Policía palestina
EL PUEBLO palestino ya tiene territorio, por más que exiguo, y ese territorio posee una policía propia que comienza a desplegarse para vigilar el cumplimiento de la ley, una ley que será también palestina; y ese pueblo con territorio, ley y policía va a tener pronto un Gobierno que convocará elecciones dobles: al Consejo Nacional, supremo Parlamento de la nación desperdigada por el mundo entero, y para formar los nuevos ayuntamientos de Gaza y Jericó. A la vuelta de unas semanas existirá algo muy parecido a un Estado palestino, su proyecto, su esbozo, su ilusión.Ése es el primer gran resultado tangible de las Conversaciones de paz israelo-palestinas, el primer y fructífero final de etapa en esa carrera comenzada el 13 de septiembre en Washington con el apretón de manos entre el presidente de la OLP, Yasir Arafat, y el primer ministro israelí, Isaac Rabin. Pero es cierto también que las mayores dificultades comienzan ahora.
En las últimas semanas ha habido conversaciones entre la OLP y Hamás, el grupo radical que considera que todo el proceso de paz es un engaño para que el pueblo palestino acepte mucho menos que la plena independencia en un territorio viable. Esos contactos iban encaminados a algo esencial: evitar una guerra civil palestina, que la fuerza de policía recién constituida no tenga que hacer frente a un levantamiento de sus propios hermanos, lo que jugaría a favor de los extremistas israelíes que, como Hamás, se oponen al tenor actual de los acuerdos.
Además de lo que parece un pacto de no beligerancia de Hamás hacia la autonomía palestina, el movimiento radical se ha comprometido también a no atacar objetivos israelíes en los territorios ocupados. En la práctica, todo ello equivale a una tregua tras la matanza de la mezquita de Hebrón, el pasado 25 de febrero, perpetrada por un civil israelí, y de los subsiguientes atentados de represalia de Hamás.

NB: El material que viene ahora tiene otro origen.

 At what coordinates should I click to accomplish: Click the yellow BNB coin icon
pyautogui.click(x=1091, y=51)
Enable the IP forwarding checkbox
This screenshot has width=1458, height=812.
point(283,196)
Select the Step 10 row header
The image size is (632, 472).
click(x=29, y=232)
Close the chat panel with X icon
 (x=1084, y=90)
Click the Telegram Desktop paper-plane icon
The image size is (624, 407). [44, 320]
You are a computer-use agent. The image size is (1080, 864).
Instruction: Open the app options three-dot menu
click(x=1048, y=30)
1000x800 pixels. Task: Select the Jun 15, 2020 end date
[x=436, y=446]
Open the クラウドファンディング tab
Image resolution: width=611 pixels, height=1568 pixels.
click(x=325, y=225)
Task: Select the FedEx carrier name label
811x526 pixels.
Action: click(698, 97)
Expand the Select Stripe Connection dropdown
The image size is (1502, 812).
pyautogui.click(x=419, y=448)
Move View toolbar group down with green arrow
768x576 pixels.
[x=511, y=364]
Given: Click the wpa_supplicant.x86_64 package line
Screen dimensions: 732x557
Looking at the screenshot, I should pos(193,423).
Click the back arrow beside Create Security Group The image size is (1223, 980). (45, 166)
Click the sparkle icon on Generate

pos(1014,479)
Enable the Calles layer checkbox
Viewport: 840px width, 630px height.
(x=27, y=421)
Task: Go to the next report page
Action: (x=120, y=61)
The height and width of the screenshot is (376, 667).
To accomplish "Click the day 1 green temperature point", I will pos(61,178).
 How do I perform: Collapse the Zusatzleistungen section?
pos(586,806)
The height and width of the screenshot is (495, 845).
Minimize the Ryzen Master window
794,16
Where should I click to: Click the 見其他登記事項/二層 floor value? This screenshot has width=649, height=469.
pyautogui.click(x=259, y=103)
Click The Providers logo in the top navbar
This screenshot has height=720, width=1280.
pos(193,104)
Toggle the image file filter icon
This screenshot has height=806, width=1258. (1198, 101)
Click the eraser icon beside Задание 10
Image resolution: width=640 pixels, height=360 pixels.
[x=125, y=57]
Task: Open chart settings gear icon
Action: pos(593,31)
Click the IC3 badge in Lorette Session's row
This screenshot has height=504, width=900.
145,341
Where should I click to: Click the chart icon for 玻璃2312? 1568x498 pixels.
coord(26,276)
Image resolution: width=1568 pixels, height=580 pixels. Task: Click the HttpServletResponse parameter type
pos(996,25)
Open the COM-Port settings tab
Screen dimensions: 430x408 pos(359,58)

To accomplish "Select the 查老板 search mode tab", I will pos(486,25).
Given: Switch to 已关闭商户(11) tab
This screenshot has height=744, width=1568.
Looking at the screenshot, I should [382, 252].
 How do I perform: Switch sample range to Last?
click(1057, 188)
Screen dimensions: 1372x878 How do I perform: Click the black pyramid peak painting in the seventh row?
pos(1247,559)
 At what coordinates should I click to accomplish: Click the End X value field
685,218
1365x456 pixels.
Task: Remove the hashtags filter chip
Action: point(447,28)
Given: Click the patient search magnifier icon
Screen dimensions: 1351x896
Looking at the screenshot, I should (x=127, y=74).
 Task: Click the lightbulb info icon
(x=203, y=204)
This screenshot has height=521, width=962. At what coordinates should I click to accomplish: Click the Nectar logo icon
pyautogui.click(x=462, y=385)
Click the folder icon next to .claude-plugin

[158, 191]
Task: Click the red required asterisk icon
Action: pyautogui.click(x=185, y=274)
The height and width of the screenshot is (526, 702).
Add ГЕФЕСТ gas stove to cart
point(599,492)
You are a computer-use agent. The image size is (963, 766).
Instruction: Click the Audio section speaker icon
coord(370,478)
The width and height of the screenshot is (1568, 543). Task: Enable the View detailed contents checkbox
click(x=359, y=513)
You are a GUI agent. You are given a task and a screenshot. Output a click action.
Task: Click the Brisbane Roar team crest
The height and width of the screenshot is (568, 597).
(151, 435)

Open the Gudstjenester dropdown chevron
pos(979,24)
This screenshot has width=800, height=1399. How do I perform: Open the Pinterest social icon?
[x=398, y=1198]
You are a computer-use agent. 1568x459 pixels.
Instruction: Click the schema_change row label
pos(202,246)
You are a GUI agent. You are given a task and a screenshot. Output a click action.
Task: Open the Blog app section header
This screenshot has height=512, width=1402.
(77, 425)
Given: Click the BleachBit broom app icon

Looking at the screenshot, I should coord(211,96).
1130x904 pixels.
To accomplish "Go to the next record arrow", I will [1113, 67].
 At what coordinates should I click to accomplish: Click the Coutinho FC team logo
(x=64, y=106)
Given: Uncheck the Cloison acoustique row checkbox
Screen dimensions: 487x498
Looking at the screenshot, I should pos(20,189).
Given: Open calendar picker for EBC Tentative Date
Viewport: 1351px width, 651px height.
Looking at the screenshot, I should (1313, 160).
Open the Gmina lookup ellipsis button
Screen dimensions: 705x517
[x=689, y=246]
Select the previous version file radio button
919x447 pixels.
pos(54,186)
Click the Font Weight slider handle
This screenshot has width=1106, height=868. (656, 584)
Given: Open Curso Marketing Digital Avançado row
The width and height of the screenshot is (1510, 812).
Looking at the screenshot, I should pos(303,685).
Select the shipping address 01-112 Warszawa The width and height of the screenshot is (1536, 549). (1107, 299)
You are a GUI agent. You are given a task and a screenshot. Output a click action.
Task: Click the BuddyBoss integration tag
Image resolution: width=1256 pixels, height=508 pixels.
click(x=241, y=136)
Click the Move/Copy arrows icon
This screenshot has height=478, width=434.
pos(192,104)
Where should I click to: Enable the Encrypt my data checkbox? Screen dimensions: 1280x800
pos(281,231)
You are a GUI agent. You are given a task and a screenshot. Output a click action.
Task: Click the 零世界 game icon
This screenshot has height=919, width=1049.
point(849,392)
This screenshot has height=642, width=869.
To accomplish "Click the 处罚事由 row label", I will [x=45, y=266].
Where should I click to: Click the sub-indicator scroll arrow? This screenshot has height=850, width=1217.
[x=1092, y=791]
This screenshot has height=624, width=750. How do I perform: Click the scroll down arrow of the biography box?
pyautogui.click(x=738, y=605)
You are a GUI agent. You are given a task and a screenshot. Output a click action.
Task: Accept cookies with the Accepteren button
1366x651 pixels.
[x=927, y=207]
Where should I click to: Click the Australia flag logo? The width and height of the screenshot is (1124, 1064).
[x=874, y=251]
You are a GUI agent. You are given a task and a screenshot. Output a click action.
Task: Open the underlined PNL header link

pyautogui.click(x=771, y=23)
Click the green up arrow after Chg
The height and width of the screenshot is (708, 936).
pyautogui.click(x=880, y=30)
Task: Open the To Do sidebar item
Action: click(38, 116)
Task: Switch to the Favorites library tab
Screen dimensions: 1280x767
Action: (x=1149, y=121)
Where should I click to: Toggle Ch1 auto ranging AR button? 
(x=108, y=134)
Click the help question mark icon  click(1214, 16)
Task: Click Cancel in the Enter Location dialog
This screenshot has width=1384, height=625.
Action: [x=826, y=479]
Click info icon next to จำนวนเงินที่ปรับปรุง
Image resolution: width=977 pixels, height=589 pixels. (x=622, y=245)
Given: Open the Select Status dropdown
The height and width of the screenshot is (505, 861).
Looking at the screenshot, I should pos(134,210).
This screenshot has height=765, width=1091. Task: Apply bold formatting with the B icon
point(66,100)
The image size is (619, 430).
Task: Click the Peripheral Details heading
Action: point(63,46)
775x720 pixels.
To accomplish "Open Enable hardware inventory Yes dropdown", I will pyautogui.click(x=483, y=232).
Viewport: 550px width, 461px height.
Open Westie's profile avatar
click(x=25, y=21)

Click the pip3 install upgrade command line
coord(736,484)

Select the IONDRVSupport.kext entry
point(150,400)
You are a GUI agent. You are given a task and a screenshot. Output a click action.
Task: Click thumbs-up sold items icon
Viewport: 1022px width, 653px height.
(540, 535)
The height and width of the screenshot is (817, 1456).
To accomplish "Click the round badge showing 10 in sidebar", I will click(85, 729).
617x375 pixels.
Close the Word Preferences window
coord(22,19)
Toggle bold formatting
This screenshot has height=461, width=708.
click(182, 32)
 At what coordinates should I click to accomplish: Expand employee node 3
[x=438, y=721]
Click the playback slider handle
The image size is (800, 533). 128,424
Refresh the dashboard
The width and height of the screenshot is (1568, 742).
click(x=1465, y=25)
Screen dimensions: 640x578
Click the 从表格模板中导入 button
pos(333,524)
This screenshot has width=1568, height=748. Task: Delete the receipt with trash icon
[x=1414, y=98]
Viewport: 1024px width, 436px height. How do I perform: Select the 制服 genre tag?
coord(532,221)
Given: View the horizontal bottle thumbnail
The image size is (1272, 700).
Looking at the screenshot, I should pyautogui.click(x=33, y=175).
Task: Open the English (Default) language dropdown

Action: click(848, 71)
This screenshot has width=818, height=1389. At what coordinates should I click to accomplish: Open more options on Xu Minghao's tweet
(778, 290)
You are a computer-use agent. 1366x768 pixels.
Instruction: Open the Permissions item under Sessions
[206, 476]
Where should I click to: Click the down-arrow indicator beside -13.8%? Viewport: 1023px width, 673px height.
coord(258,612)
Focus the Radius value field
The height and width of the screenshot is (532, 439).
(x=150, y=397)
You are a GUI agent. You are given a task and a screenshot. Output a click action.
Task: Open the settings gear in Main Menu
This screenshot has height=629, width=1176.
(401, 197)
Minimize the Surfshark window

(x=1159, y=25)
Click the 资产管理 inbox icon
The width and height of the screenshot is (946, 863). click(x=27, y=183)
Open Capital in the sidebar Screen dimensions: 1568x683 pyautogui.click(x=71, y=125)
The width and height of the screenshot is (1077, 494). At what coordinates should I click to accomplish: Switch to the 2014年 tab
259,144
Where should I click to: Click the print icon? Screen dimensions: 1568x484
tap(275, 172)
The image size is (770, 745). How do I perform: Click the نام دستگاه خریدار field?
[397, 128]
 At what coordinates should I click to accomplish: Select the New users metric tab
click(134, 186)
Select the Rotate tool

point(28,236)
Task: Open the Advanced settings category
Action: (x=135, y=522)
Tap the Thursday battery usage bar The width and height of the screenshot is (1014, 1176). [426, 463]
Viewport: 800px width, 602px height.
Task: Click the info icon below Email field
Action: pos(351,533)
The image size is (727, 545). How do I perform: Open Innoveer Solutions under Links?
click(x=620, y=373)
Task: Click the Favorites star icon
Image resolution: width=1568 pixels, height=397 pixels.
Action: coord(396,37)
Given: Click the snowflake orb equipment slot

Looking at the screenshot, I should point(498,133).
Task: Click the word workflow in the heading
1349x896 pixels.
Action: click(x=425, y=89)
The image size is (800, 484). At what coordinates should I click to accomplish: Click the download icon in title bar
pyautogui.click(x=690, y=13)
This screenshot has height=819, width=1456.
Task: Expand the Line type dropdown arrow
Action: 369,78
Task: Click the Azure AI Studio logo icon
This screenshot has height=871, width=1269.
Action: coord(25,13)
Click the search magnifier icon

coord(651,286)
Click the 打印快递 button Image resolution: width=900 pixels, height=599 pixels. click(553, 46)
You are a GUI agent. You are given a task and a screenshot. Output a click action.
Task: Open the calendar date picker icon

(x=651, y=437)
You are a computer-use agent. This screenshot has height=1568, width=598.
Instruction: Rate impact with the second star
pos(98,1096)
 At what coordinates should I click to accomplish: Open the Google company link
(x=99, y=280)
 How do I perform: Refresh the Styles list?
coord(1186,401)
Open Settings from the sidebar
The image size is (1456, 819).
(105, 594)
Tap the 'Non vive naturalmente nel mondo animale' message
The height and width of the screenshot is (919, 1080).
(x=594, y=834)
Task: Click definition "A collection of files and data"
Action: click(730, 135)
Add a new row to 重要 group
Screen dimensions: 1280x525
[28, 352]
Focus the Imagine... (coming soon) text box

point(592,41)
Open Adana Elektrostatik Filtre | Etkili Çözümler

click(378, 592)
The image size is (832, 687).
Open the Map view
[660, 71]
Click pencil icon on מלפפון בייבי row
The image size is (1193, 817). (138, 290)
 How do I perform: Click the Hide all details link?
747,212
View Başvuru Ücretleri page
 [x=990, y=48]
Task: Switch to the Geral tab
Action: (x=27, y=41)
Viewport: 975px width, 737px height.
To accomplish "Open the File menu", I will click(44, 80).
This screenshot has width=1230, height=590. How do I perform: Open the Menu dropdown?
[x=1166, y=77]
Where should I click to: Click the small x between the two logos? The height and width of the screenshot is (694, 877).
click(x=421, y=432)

El proceso de paz ha avanzado a trancas y barrancas, pero lo ha hecho porque ambas partes han renunciado, al menos públicamente, a discutir el estatuto de Jerusalén, anexionada por Israel, pero cuya parte oriental reivindican como capital los palestinos. Por ello mismo, no es preciso que haya un acuerdo de inmediato; son comprensibles las cautelas israelíes y es de alabar la inteligencia con la que se ha sabido aparcar el asunto para avanzar en lo demás. Pero, antes pronto que tarde, el radicalismo palestino esgrimirá otra gran arma propagandística para intentar demostrar que siempre había tenido razón. La pregunta es: ¿qué pasa con Jerusalén?
Si Israel pudiera reconocer que es posible una solución negociada de la disputa por la capital histórica de israelíes y palestinos, cabría deducir razonablemente que el largo viaje iniciado en Washington tiene ya un punto de destino.